Mal hará quien quiera convencerse de que esto será diferente en cuanto ruede el balón, de que los ánimos se calmarán, de que la euforia se contagiará a los inconformes. La forma de relación del público con el Mundial ya fue definida desde la pasada Copa Confederaciones y bajo ese esquema de polarización se desarrollará el torneo.
La selección brasileña arrancó su concentración bajo un ambiente que habría sido insospechado un año atrás: no con el pueblo vitoreándola y suplicándole los goles necesarios para el hexa-campeonato, no con multitudes en júbilo y canto, no con clamores de confianza en su futbol, no con caza-autógrafos y quinceañeras encimados por una foto, no con batucadas impulsando coreografías, sino con protesta e inconformidad. Hagan de cuenta que la selección mexicana llegaba a una eliminatoria a Centroamérica.
La mayoría de los brasileños está en contra de lo que ha costado albergar el Mundial, aunque pocos de ellos apoyan el recurrir al sabotaje para frustrar el evento. En todo caso, suficientes para haber dado este lunes la impresión de que el plantel verdeamarela no es el adorado local, sino un visitante pisando territorio hostil para la más incómoda de las partidas.
Bloqueos, estampas pegadas en el autobús, cadenas humanas, gritos.
En las manifestaciones anti-Mundial se solía aclarar que no es contra los jugadores, aunque este lunes uno de los clamores predominantes ha sido, “Pode acreditar, educador vale mais do que o Neymar!” (¡Créelo, un maestro vale más que Neymar!), complementado con el ya infaltable “Não vai ter Copa!” (¡No va a haber Mundial!).
Es irreversible y deja en el aire algunas dudas.
La primera, cómo se comportarán las autoridades brasileñas en un afán de blindar de los disturbios a las delegaciones: ¿mostrará mayor músculo?, ¿caerá en riesgo de ser acusada de brutalidad?, ¿se limitará a un rol de colocar barreras conformadas por granaderos y policía montada?

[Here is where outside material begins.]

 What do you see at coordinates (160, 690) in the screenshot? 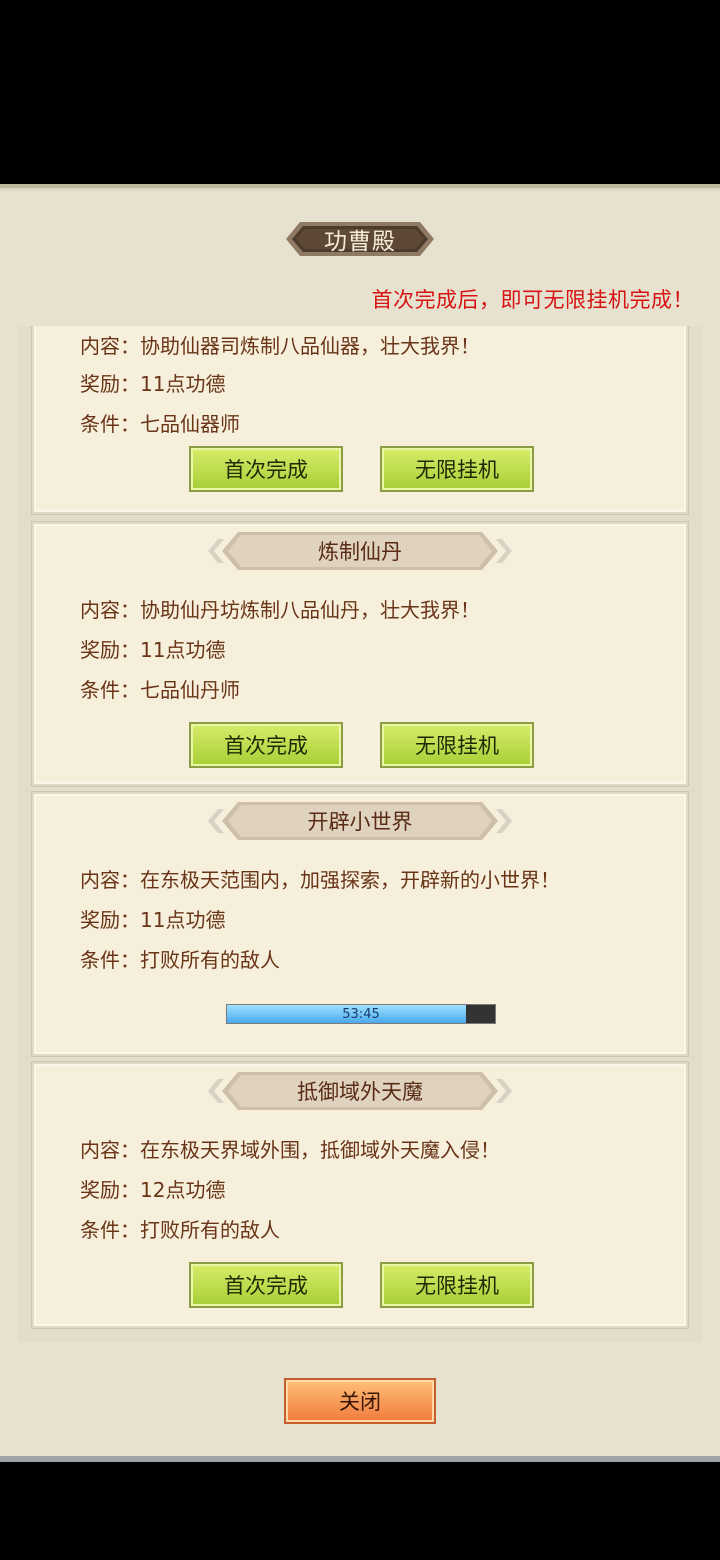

La segunda, si todas las selecciones padecerán obstáculos similares o sólo las más mediáticas.
La tercera, cuánto cambiará la rutina de cada equipo, partiendo de la premisa de que todo desplazamiento puede suponer un caos.
A estas alturas, Brasil no puede engañarse con peroratas que repiten las supuestas bondades de tener un Mundial en casa. A mayor reiteración, menor aceptación. Tampoco con los que señalan (como la presidenta Dilma Rousseff) que será “la Copa de Copas”, porque las críticas a su planeación y logística no tienen manera de ser refutadas: se gastaron quince mil millones de dólares y el legado, más allá de doce estadios (muchos sin uso definido a partir de mediados de julio), es más bien limitado en términos de infraestructura.
El propio Ronaldo, voz e imagen del Comité Organizador, ha modificado radicalmente su discurso al admitir que “siente vergüenza” por la forma en que se ha preparado la competición. Romario, el goleador devenido en diputado y abanderado de los anti-Mundial, acusó a su antiguo compañero de delantera por su “oportunista” cambio de postura, al tiempo que la propia Dilma expresó públicamente su molestia por las palabras del otrora “Fenómeno”.
Polarización por donde se vaya, en medio de sesenta huelgas, de estadios que serán probados a plenitud en pleno evento, de una FIFA urgida de que esto termine, de la inminente llegada de 600 mil visitantes extranjeros, de politización en las manifestaciones y del recuerdo permanente de que en octubre hay elecciones federales.
Así será Brasil 2014. A dos semanas y dos días de la inauguración, las manifestaciones tienden a incrementar o, como me dijo el líder de un movimiento adverso al Mundial, “conforme más se acerque, más nos haremos visibles”.